Efforts at increasing transparency in the fashion industry seem to be failing with just 25 per cent apparel brands surveyed by Fashion Revolution in its annual ranking being honest about their carbon emissions. Less than 20 per cent disclosed the amount of carbon content in their raw materials, says an Edie report.
The 2021 edition of Transparency Index analyses the reporting and other disclosure processes of the world’s largest fashion companies. It also measures the percentage of information disclosed by these brands about carbon emissions from manufacturing operations and supply chain.
Lack of honesty in emissions and human rights disclosures
The findings show less than 62 per cent companies surveyed are honest about their carbon emissions from their facilities. Around 26 per cent disclosed information on emissions released from processing and manufacturing and 17 per cent revealed information on emissions related to raw materials.

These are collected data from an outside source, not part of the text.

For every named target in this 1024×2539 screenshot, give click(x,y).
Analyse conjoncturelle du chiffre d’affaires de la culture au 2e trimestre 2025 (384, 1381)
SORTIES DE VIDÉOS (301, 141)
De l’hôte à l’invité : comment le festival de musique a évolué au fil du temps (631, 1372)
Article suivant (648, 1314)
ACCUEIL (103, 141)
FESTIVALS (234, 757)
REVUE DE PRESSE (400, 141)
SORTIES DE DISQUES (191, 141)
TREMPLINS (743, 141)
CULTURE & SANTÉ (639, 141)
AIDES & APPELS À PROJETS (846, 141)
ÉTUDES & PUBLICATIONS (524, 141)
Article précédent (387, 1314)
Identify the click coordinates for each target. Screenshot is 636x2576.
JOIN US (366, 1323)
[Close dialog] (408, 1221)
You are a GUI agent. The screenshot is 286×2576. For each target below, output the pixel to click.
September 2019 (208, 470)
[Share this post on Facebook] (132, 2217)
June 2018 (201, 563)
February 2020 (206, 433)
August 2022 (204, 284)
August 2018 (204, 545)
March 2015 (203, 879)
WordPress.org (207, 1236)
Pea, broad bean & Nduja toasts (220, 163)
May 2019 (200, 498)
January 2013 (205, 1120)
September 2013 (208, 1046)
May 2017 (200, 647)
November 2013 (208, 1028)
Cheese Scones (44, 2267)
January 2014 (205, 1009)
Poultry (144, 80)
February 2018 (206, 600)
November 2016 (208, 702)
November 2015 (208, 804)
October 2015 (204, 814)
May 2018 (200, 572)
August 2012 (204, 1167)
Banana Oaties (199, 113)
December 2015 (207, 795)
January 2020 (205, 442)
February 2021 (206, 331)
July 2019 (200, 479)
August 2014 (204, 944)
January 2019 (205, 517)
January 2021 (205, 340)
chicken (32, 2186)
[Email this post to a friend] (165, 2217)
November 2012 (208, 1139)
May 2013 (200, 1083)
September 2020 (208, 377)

Many of these brands are signatories of industry coalitions working towards net-zero such as the UN Fashion Charter, WRAP’s Textiles 2030 Scheme and Kering’s Fashion Pact. Their disclosures on issues including tackling water pollution from dye-houses, increasing the use of recycled materials in garments, are particularly dissatisfactory.
Only 18 per cent of surveyed brands have elaborated on their efforts to reduce the use of virgin fossil-based synthetics in products. Around 30 per cent have highlighted permanent clothing take-back schemes while 22 per cent shed light on process after receiving clothes through these schemes.
As per the new index, 99 per cent brands fail to disclose the number of workers paid living wages in their supply chain. They also fail to disclose information about the impact of COVID-19 on their supply chain workers.
Only 3 per cent disclose the number of workers laid-off due to the pandemic. Less than 18 per cent are honest about the status of their present orders while only 10 per cent publish their payment policies.
As per Sarah Ditty, Global Policy Director, Fashion Revolution, garment workers continue to suffer from the devastating effects of the pandemic. On the other hand, brands are prospering. She urges the industry to introduce new laws to ensure transparency on human rights and environmental issues from fashion brands.
No specific mandates for fashion brands
A new research commissioned by Hubbub and published by Seahorse Environmental highlights the loopholes in the UK government’s plans to reduce the environmental impact of fast fashion. The report states, around 75 per cent of the policies introduced by the UK government are never legalized. They do not contain specific mandates on disclosure and only offer advice and support on a voluntary basis.
Further, the report highlights the policy interventions proposed by the Environmental Audit Committee after its initial ‘Fixing Fashion’ inquiry in 2018-19. As per these proposals, the committee emphasizes on the need for the fashion industry to meet climate targets and ensure fairer working standards. The industry needs to operate to highest environmental and social standards, emphasizes Trewin Restorick, CEO, Hubbub in the report.